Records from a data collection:
┌──
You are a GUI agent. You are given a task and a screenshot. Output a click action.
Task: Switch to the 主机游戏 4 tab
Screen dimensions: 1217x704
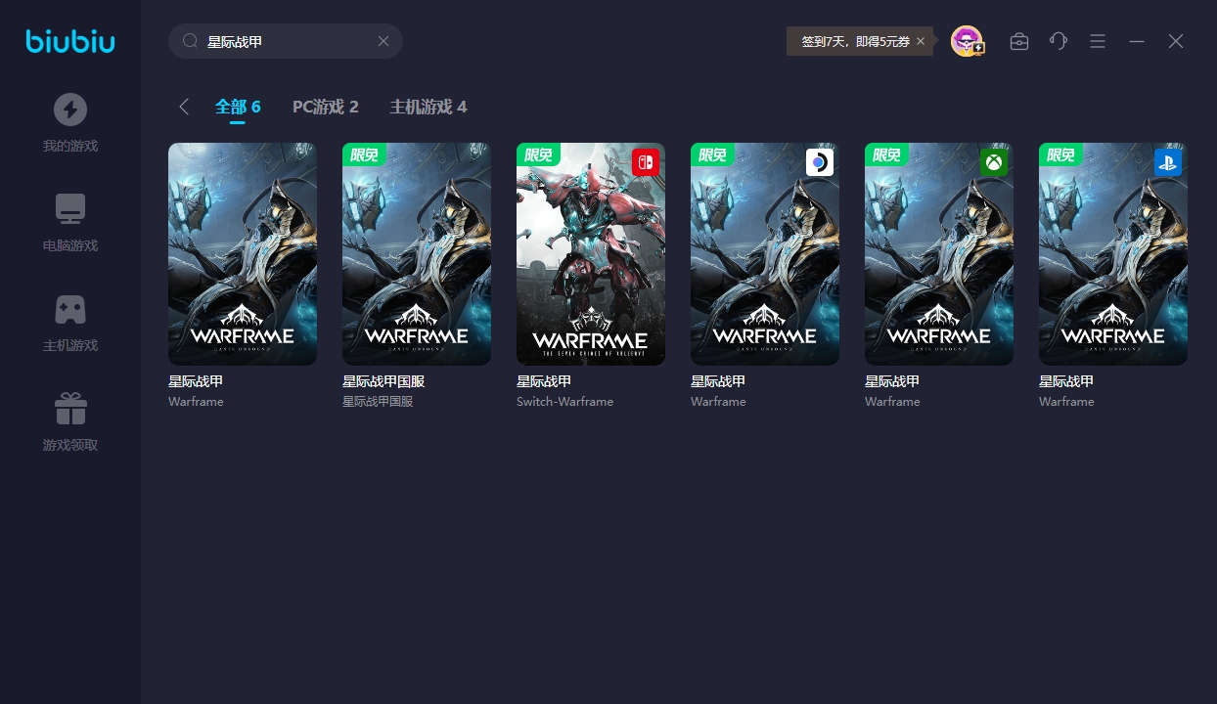click(x=428, y=107)
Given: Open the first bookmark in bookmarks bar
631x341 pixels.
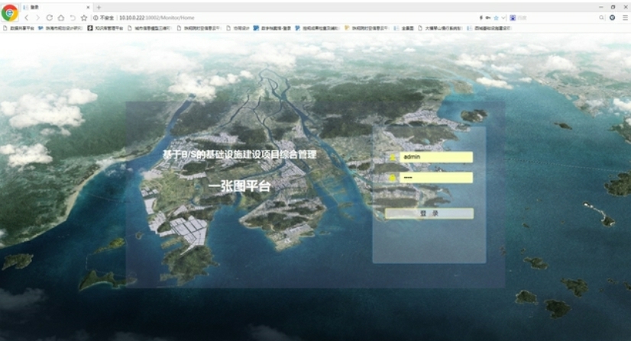Looking at the screenshot, I should (x=18, y=27).
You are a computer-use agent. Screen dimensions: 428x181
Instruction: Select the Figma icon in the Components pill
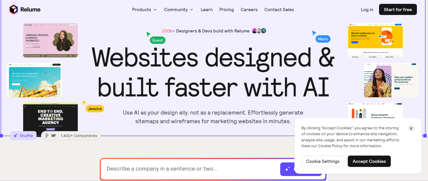tap(47, 136)
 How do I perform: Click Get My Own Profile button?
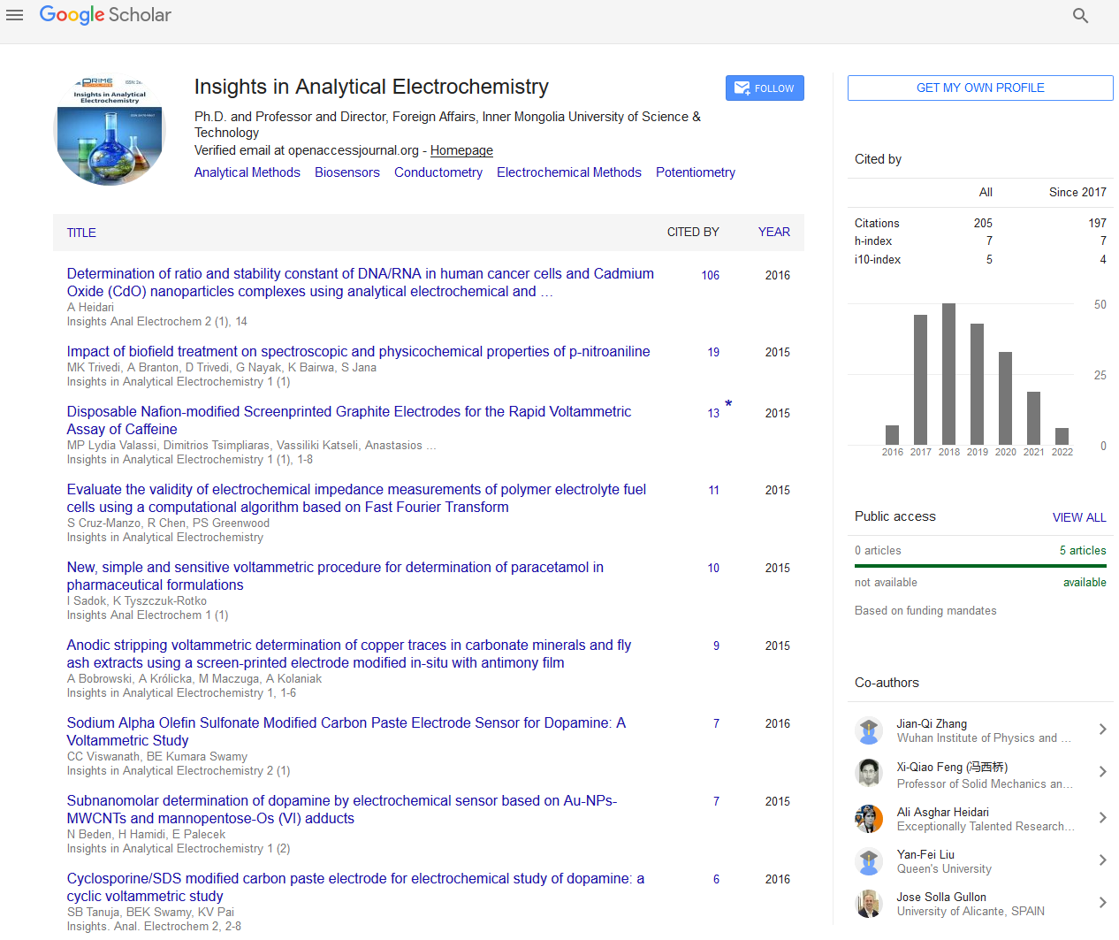click(979, 88)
└──
◆ **Brief**: Copy every line of the listing above word for word, leaving out the pictures.

◆ **Output of the task**:
You are a GUI agent. You are given a task and a screenshot. Output a click action.
Task: Switch to the 主机游戏 4 tab
Screen dimensions: 1217x704
click(x=428, y=107)
Given: Open the first bookmark in bookmarks bar
631x341 pixels.
Looking at the screenshot, I should (x=18, y=27).
You are a computer-use agent. Screen dimensions: 428x181
Instruction: Select the Figma icon in the Components pill
tap(47, 136)
 How do I perform: Click Get My Own Profile button?
click(979, 88)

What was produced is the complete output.